Now, four years after discovering the play, Apache has announced that three wells drilled this year at Ootla have test-flowed at rates of 8.8 million cubic feet (MMcf), 6.1 MMcf, and 5.3 MMcf of gas per day. Even with results like these, “going forward, the cool thing is we haven’t optimized this system,” says Smith. Apache estimates the recoverable gas resource potential at Ootla is between 9 Tcf and 16 Tcf.
Apache already has some infrastructure in the area from the Keg River play, but surface and subsurface facilities will need to be expanded. There is already a major Spectra Energy pipeline that connects to an Apache-owned, gas-processing plant and pipeline in the area.
Apache recognized the potential of Ootla about the same time as other companies like EOG and EnCana recognized the potential for shale gas nearby. But, unlike the other companies, Apache went beyond testing to put wells into production. Indeed, until last year, Apache was the only company with shale gas production in northeastern British Columbia.

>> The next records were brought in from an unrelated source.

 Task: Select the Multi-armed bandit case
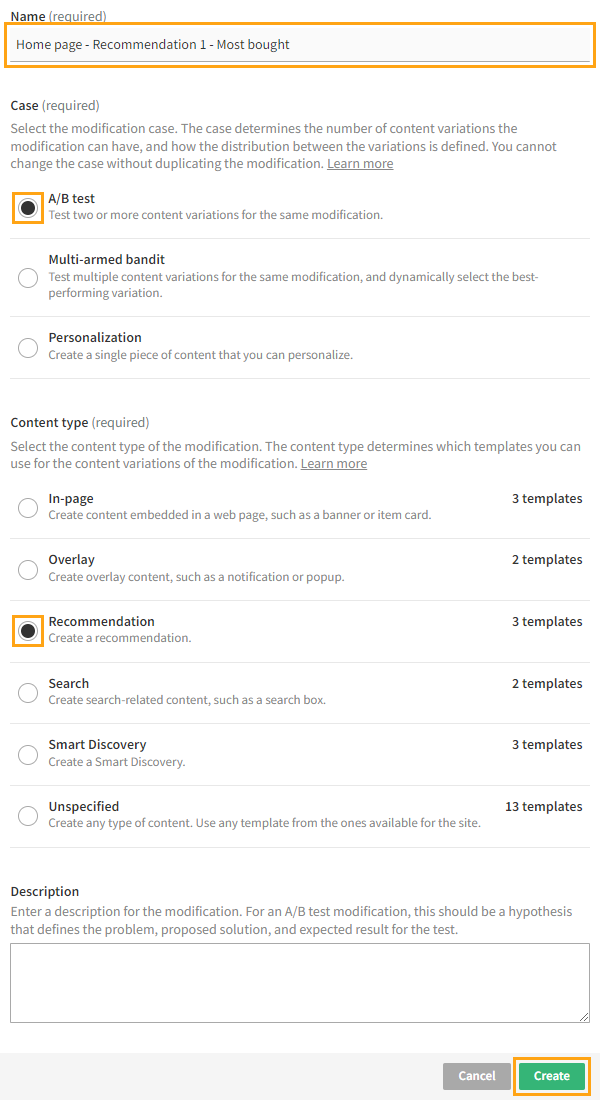[x=27, y=277]
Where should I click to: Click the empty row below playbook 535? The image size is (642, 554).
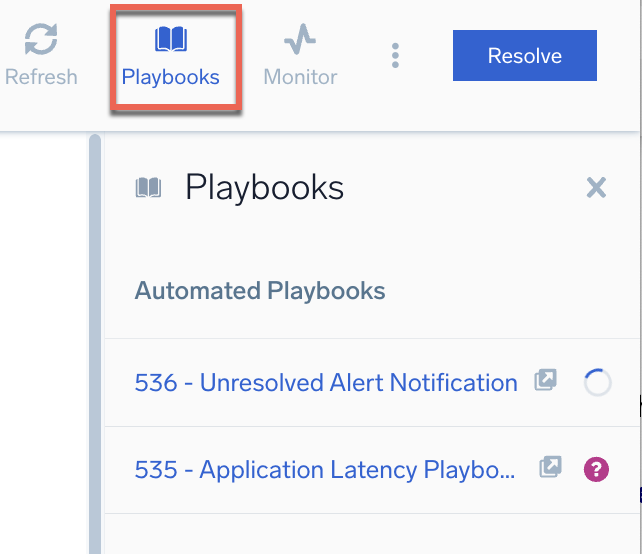click(370, 535)
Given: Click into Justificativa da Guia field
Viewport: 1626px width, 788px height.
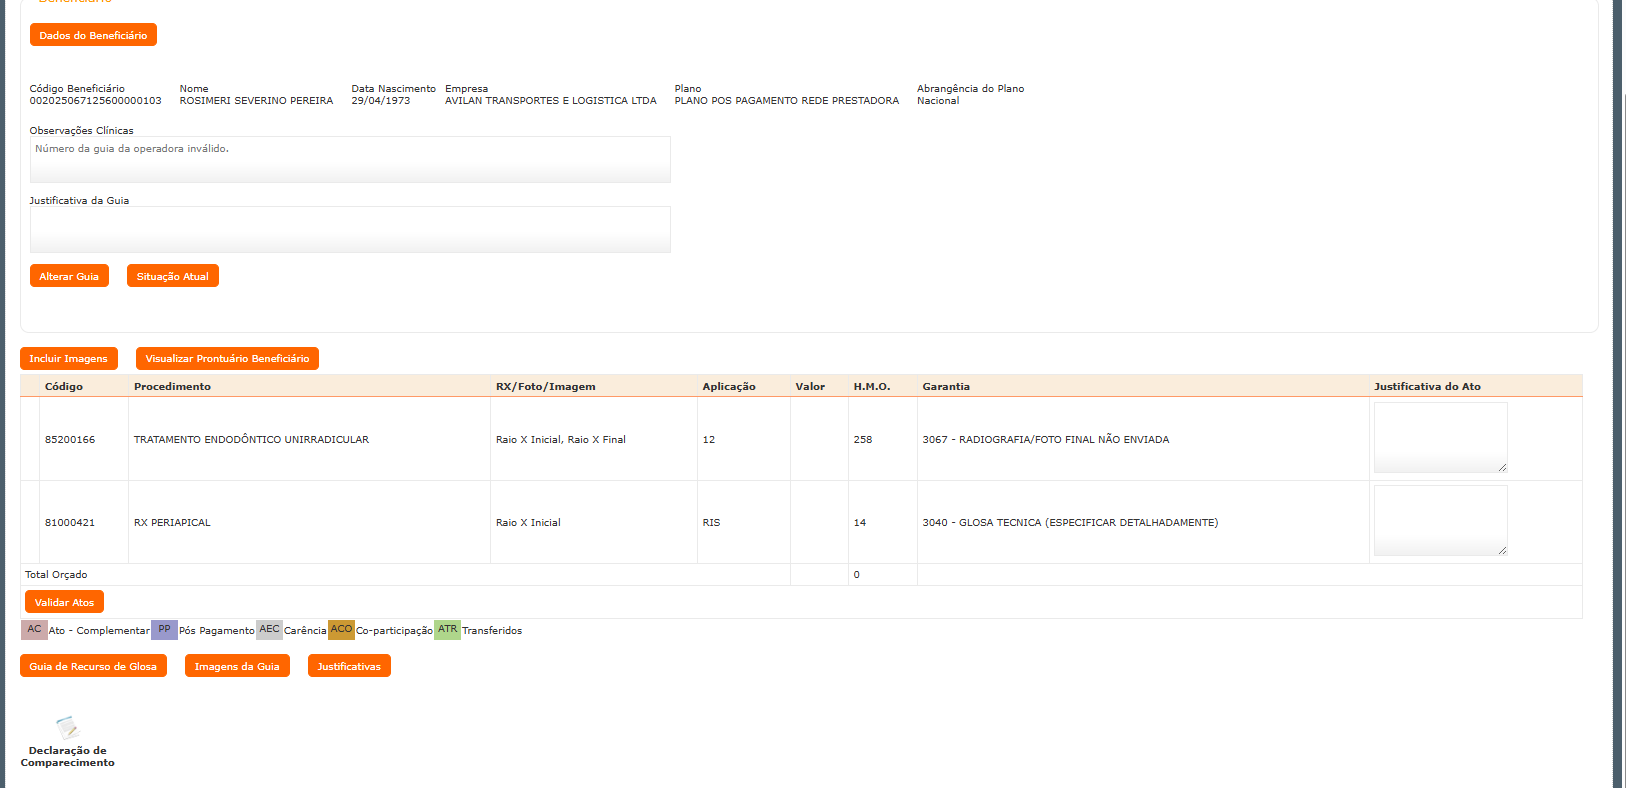Looking at the screenshot, I should tap(350, 230).
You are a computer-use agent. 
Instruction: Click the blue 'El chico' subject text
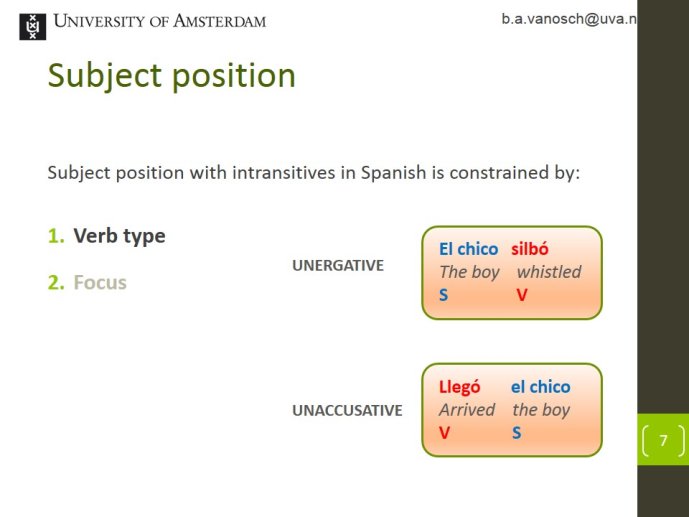tap(468, 249)
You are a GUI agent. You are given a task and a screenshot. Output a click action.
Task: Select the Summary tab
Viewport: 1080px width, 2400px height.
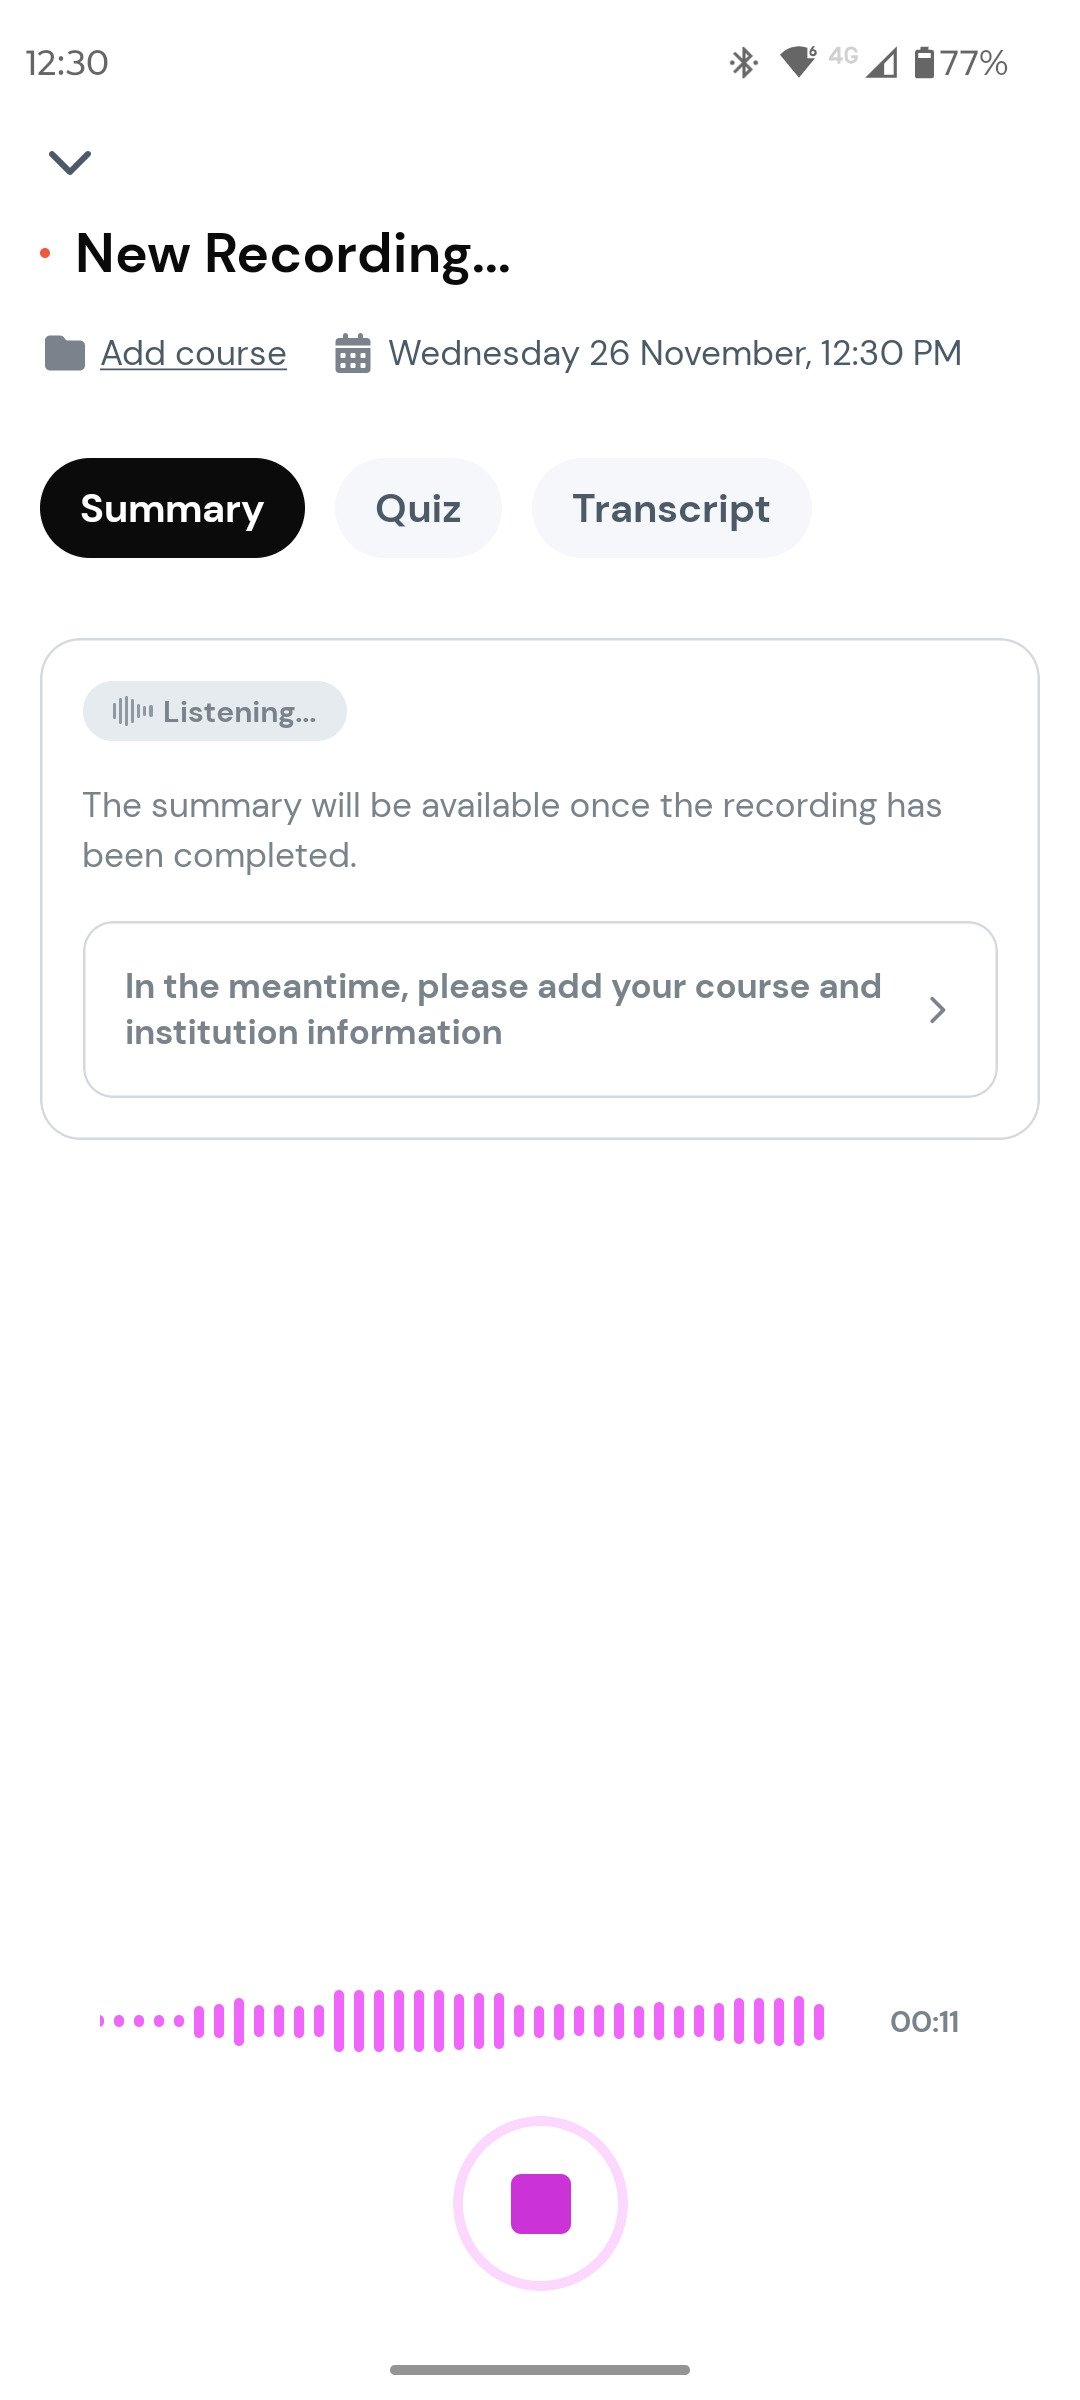172,508
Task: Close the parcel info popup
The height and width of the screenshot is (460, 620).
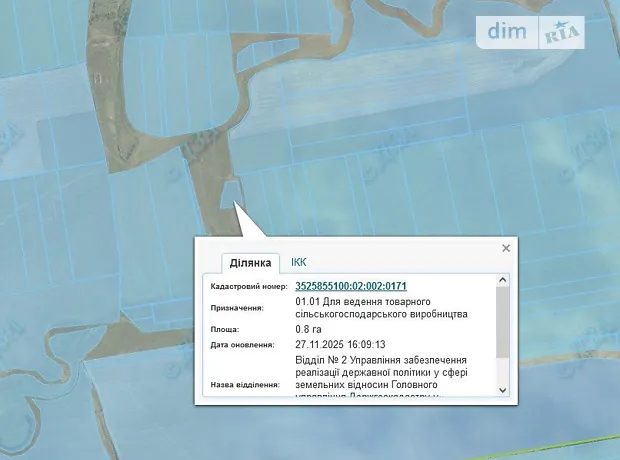Action: (x=506, y=248)
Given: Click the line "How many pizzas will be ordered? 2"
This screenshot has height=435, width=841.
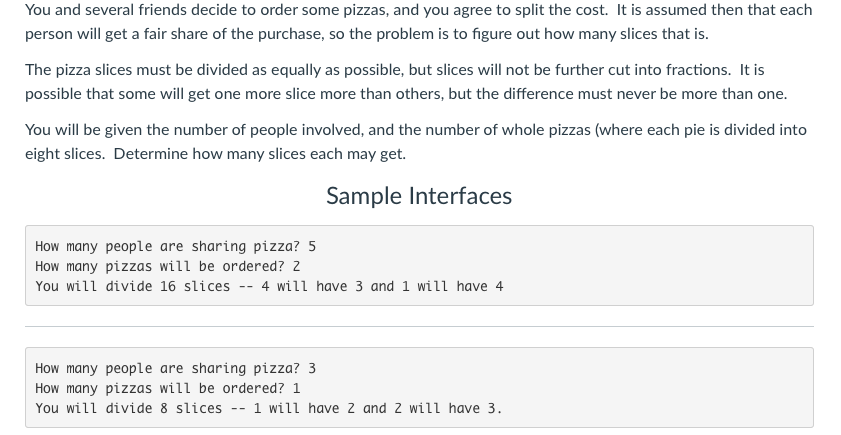Looking at the screenshot, I should tap(167, 267).
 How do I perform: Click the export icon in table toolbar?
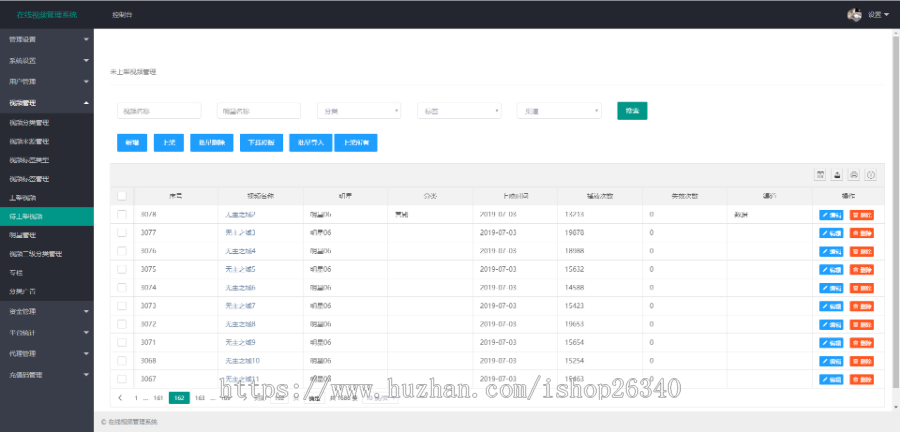coord(837,174)
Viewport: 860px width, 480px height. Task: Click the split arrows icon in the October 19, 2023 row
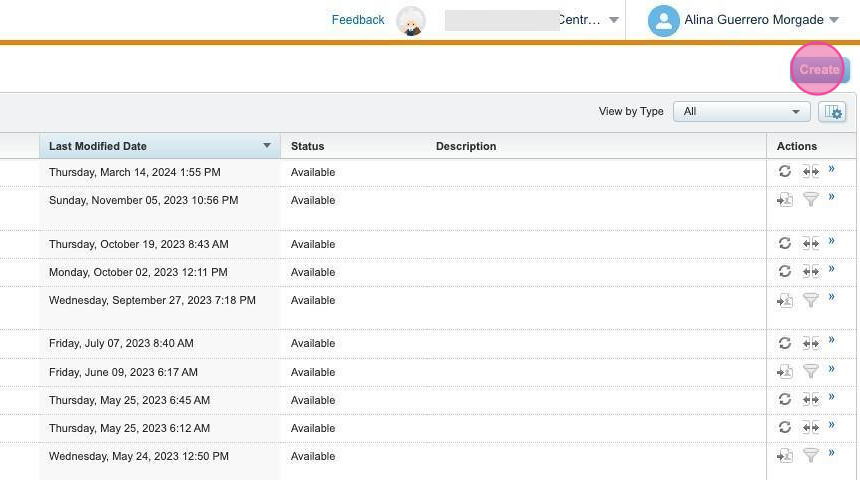(810, 243)
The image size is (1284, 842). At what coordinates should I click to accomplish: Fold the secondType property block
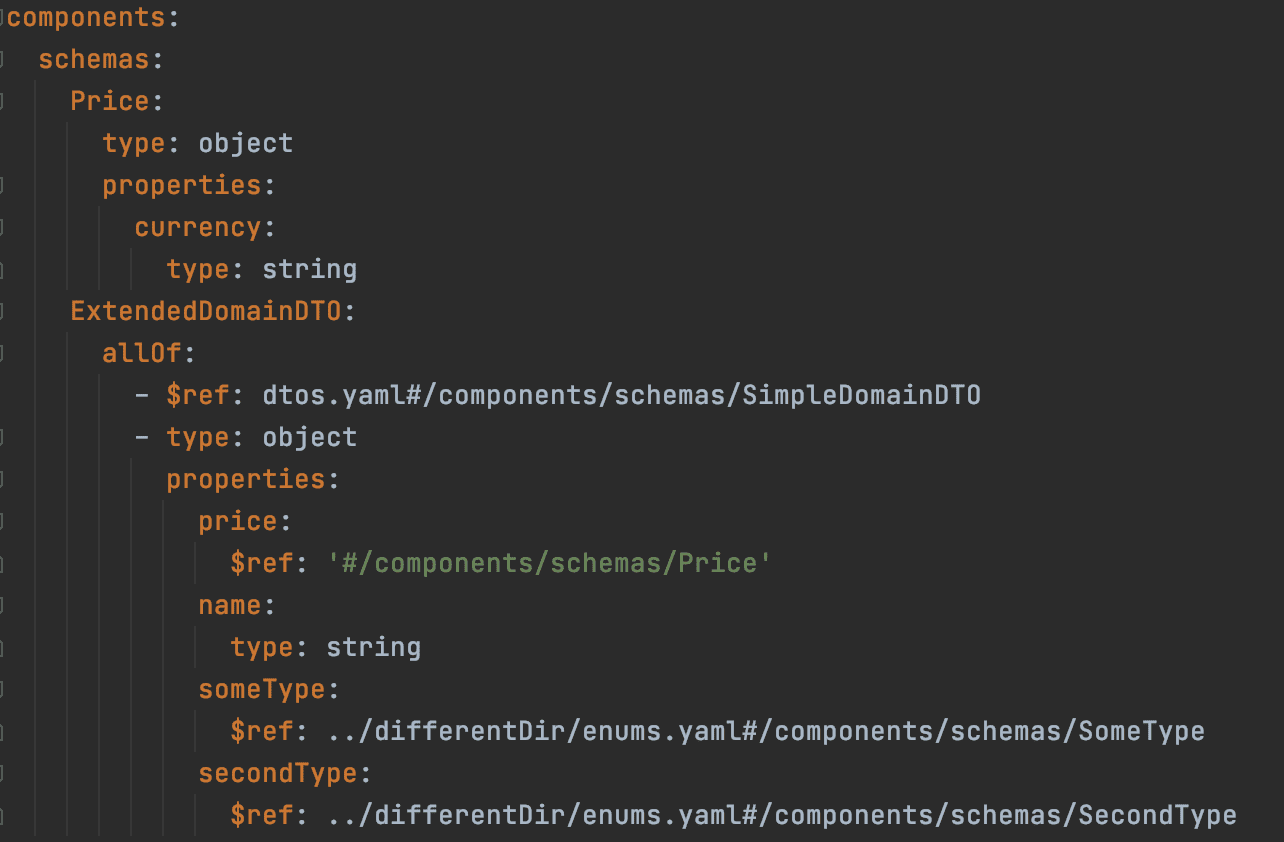click(3, 773)
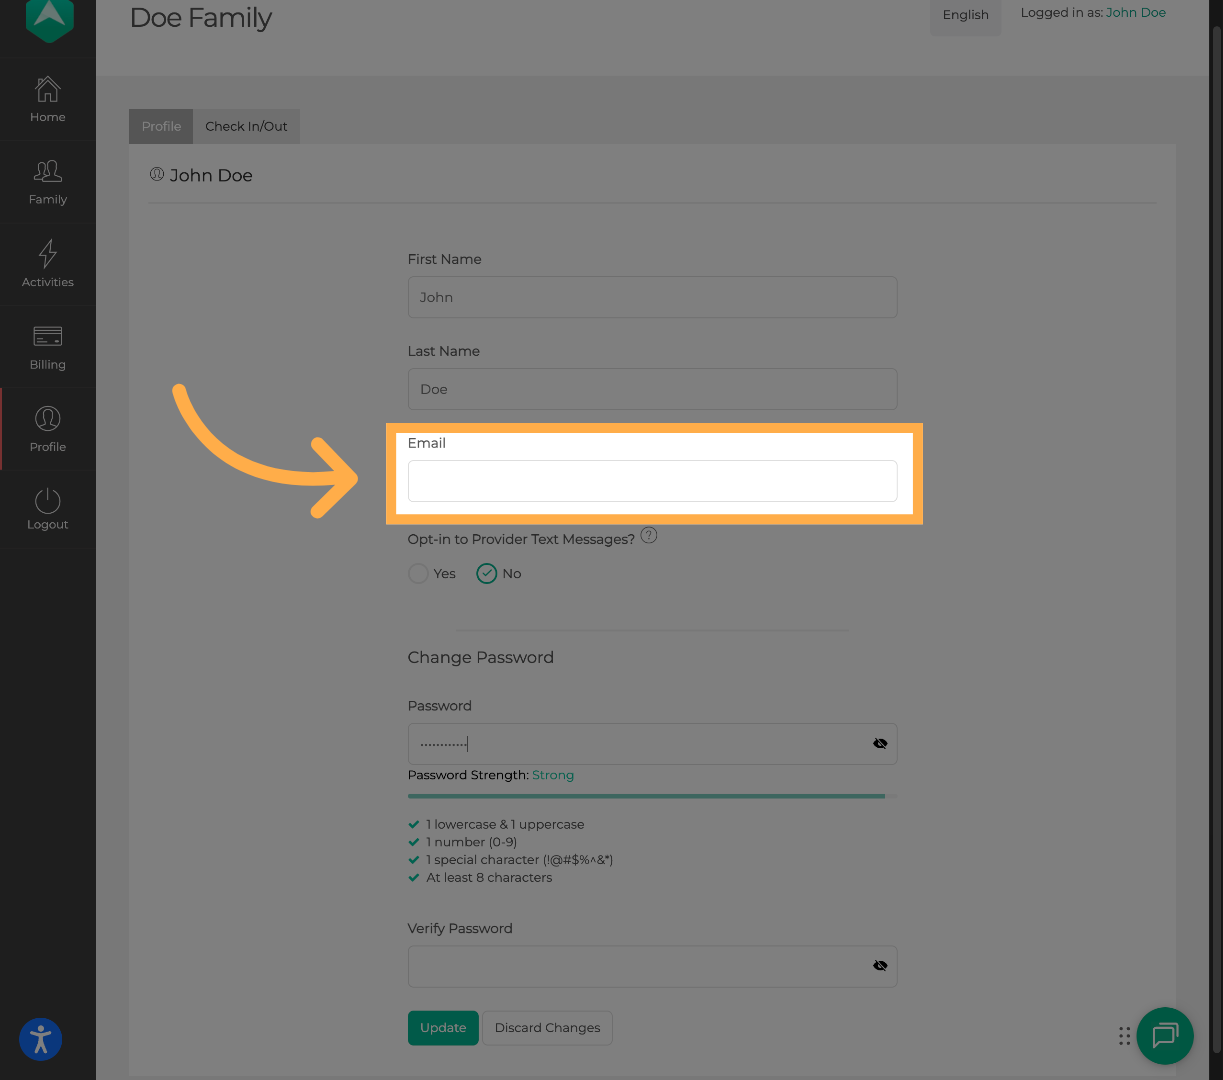Select Yes for provider text messages
Image resolution: width=1223 pixels, height=1080 pixels.
(418, 573)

Ootla is representative of the innovation that takes place at Apache. Unlike other companies such as EnCana, which have teams looking for gas shale plays, Apache had no history with gas shale prior to Ootla. This organic growth is an exciting development for Apache because the company is breaking new ground by leading the way in gas shale production in northeastern British Columbia. As Ross Pitman puts it, “It’s not everyday you get a chance to build a play from scratch that not only has regional impact but also has corporate impact.”